--- Material supplied Enclosed Below ---

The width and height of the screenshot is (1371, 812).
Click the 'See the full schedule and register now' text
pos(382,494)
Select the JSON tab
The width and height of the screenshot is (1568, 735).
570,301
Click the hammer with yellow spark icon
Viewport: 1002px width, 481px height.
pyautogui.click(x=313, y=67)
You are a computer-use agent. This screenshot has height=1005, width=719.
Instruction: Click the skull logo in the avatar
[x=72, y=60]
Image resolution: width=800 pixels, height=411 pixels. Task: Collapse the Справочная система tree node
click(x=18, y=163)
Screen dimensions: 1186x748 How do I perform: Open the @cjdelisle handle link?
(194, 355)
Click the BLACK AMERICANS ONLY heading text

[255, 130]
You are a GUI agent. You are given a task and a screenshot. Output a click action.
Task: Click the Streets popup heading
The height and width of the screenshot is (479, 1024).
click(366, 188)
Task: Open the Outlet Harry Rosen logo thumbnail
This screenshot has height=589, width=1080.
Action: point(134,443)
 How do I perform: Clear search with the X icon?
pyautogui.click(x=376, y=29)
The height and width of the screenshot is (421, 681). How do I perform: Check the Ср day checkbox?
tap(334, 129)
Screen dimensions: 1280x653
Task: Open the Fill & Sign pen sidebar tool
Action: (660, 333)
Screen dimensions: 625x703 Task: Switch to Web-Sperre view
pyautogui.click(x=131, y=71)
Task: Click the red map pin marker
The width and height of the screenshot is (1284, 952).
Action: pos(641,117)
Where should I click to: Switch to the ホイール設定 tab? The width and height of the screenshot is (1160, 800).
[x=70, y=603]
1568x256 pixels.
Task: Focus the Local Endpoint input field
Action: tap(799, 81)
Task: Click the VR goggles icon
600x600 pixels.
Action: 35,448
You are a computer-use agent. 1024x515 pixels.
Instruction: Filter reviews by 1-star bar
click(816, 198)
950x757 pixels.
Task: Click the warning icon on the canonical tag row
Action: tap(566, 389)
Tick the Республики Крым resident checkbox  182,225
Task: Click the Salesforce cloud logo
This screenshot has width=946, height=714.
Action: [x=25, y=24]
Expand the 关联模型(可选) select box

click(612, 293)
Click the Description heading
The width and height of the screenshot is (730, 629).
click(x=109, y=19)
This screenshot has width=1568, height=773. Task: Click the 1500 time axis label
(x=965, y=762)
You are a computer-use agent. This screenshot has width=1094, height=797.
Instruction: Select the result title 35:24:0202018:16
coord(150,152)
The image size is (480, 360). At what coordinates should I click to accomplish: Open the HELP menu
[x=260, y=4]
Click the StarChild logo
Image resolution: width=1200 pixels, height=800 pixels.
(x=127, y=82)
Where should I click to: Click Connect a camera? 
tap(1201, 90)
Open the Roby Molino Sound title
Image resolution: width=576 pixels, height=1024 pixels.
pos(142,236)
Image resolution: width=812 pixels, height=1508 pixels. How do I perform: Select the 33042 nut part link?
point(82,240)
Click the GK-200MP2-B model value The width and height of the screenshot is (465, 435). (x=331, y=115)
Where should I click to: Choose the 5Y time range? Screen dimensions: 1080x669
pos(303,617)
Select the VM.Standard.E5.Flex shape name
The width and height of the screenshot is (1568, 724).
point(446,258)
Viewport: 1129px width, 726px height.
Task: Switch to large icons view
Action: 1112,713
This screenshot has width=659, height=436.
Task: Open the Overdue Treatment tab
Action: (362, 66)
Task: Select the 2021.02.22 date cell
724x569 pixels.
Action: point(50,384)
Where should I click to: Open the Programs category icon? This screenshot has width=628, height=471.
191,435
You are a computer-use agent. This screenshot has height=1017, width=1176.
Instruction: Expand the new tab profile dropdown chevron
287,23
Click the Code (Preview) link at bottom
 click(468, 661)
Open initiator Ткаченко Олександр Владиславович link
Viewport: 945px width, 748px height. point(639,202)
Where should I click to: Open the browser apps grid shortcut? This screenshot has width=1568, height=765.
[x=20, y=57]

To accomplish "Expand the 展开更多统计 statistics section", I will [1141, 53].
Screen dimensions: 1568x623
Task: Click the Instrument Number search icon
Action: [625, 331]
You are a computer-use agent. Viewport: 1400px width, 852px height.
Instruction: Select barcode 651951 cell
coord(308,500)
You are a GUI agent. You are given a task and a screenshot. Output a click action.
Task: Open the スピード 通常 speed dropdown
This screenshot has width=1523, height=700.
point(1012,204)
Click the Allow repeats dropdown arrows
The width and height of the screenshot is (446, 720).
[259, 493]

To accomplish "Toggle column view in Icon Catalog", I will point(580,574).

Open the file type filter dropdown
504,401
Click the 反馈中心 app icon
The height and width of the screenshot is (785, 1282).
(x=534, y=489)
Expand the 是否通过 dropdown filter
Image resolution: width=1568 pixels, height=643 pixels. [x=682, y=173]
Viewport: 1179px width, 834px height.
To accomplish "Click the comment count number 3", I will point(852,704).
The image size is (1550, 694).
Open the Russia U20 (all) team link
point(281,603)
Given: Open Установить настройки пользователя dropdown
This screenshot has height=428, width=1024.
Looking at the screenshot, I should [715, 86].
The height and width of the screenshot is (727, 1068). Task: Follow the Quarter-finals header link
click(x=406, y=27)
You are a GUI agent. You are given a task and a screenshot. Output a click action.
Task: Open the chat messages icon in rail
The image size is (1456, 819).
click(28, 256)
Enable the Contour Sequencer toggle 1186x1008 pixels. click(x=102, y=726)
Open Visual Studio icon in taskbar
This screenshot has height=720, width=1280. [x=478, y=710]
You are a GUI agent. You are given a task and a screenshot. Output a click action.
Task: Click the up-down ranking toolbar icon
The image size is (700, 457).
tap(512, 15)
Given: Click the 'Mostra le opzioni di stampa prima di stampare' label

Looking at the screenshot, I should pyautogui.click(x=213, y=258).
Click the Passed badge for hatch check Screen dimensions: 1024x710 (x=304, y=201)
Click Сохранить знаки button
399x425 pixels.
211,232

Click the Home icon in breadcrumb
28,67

--- End of Enclosed Material supplied ---

Retype the records exactly.

The width and height of the screenshot is (1371, 812).
Click the 'See the full schedule and register now' text
pos(382,494)
Select the JSON tab
The width and height of the screenshot is (1568, 735).
570,301
Click the hammer with yellow spark icon
Viewport: 1002px width, 481px height.
pyautogui.click(x=313, y=67)
You are a computer-use agent. This screenshot has height=1005, width=719.
Instruction: Click the skull logo in the avatar
[x=72, y=60]
Image resolution: width=800 pixels, height=411 pixels. Task: Collapse the Справочная система tree node
click(x=18, y=163)
Screen dimensions: 1186x748 How do I perform: Open the @cjdelisle handle link?
(194, 355)
Click the BLACK AMERICANS ONLY heading text

[255, 130]
You are a GUI agent. You are given a task and a screenshot. Output a click action.
Task: Click the Streets popup heading
The height and width of the screenshot is (479, 1024).
click(366, 188)
Task: Open the Outlet Harry Rosen logo thumbnail
This screenshot has height=589, width=1080.
Action: point(134,443)
 How do I perform: Clear search with the X icon?
pyautogui.click(x=376, y=29)
The height and width of the screenshot is (421, 681). How do I perform: Check the Ср day checkbox?
tap(334, 129)
Screen dimensions: 1280x653
Task: Open the Fill & Sign pen sidebar tool
Action: (660, 333)
Screen dimensions: 625x703 Task: Switch to Web-Sperre view
pyautogui.click(x=131, y=71)
Task: Click the red map pin marker
The width and height of the screenshot is (1284, 952).
Action: pos(641,117)
Where should I click to: Switch to the ホイール設定 tab? The width and height of the screenshot is (1160, 800).
[x=70, y=603]
1568x256 pixels.
Task: Focus the Local Endpoint input field
Action: tap(799, 81)
Task: Click the VR goggles icon
600x600 pixels.
Action: 35,448
You are a computer-use agent. 1024x515 pixels.
Instruction: Filter reviews by 1-star bar
click(816, 198)
950x757 pixels.
Task: Click the warning icon on the canonical tag row
Action: tap(566, 389)
Tick the Республики Крым resident checkbox  182,225
Task: Click the Salesforce cloud logo
This screenshot has width=946, height=714.
Action: [x=25, y=24]
Expand the 关联模型(可选) select box

click(612, 293)
Click the Description heading
The width and height of the screenshot is (730, 629).
click(x=109, y=19)
This screenshot has width=1568, height=773. Task: Click the 1500 time axis label
(x=965, y=762)
You are a computer-use agent. This screenshot has width=1094, height=797.
Instruction: Select the result title 35:24:0202018:16
coord(150,152)
The image size is (480, 360). At what coordinates should I click to accomplish: Open the HELP menu
[x=260, y=4]
Click the StarChild logo
Image resolution: width=1200 pixels, height=800 pixels.
(x=127, y=82)
Where should I click to: Click Connect a camera? 
tap(1201, 90)
Open the Roby Molino Sound title
Image resolution: width=576 pixels, height=1024 pixels.
pos(142,236)
Image resolution: width=812 pixels, height=1508 pixels. How do I perform: Select the 33042 nut part link?
point(82,240)
Click the GK-200MP2-B model value The width and height of the screenshot is (465, 435). (x=331, y=115)
Where should I click to: Choose the 5Y time range? Screen dimensions: 1080x669
pos(303,617)
Select the VM.Standard.E5.Flex shape name
The width and height of the screenshot is (1568, 724).
point(446,258)
Viewport: 1129px width, 726px height.
Task: Switch to large icons view
Action: 1112,713
This screenshot has width=659, height=436.
Task: Open the Overdue Treatment tab
Action: (362, 66)
Task: Select the 2021.02.22 date cell
724x569 pixels.
Action: point(50,384)
Where should I click to: Open the Programs category icon? This screenshot has width=628, height=471.
191,435
You are a computer-use agent. This screenshot has height=1017, width=1176.
Instruction: Expand the new tab profile dropdown chevron
287,23
Click the Code (Preview) link at bottom
 click(468, 661)
Open initiator Ткаченко Олександр Владиславович link
Viewport: 945px width, 748px height. point(639,202)
Where should I click to: Open the browser apps grid shortcut? This screenshot has width=1568, height=765.
[x=20, y=57]

To accomplish "Expand the 展开更多统计 statistics section", I will [1141, 53].
Screen dimensions: 1568x623
Task: Click the Instrument Number search icon
Action: [625, 331]
You are a computer-use agent. Viewport: 1400px width, 852px height.
Instruction: Select barcode 651951 cell
coord(308,500)
You are a GUI agent. You are given a task and a screenshot. Output a click action.
Task: Open the スピード 通常 speed dropdown
This screenshot has width=1523, height=700.
point(1012,204)
Click the Allow repeats dropdown arrows
The width and height of the screenshot is (446, 720).
[259, 493]

To accomplish "Toggle column view in Icon Catalog", I will point(580,574).

Open the file type filter dropdown
504,401
Click the 反馈中心 app icon
The height and width of the screenshot is (785, 1282).
(x=534, y=489)
Expand the 是否通过 dropdown filter
Image resolution: width=1568 pixels, height=643 pixels. [x=682, y=173]
Viewport: 1179px width, 834px height.
To accomplish "Click the comment count number 3", I will point(852,704).
The image size is (1550, 694).
Open the Russia U20 (all) team link
point(281,603)
Given: Open Установить настройки пользователя dropdown
This screenshot has height=428, width=1024.
Looking at the screenshot, I should [715, 86].
The height and width of the screenshot is (727, 1068). Task: Follow the Quarter-finals header link
click(x=406, y=27)
You are a GUI agent. You are given a task and a screenshot. Output a click action.
Task: Open the chat messages icon in rail
The image size is (1456, 819).
click(28, 256)
Enable the Contour Sequencer toggle 1186x1008 pixels. click(x=102, y=726)
Open Visual Studio icon in taskbar
This screenshot has height=720, width=1280. [x=478, y=710]
You are a GUI agent. You are given a task and a screenshot. Output a click action.
Task: Click the up-down ranking toolbar icon
The image size is (700, 457).
tap(512, 15)
Given: Click the 'Mostra le opzioni di stampa prima di stampare' label

Looking at the screenshot, I should pyautogui.click(x=213, y=258).
Click the Passed badge for hatch check Screen dimensions: 1024x710 (x=304, y=201)
Click Сохранить знаки button
399x425 pixels.
211,232

Click the Home icon in breadcrumb
28,67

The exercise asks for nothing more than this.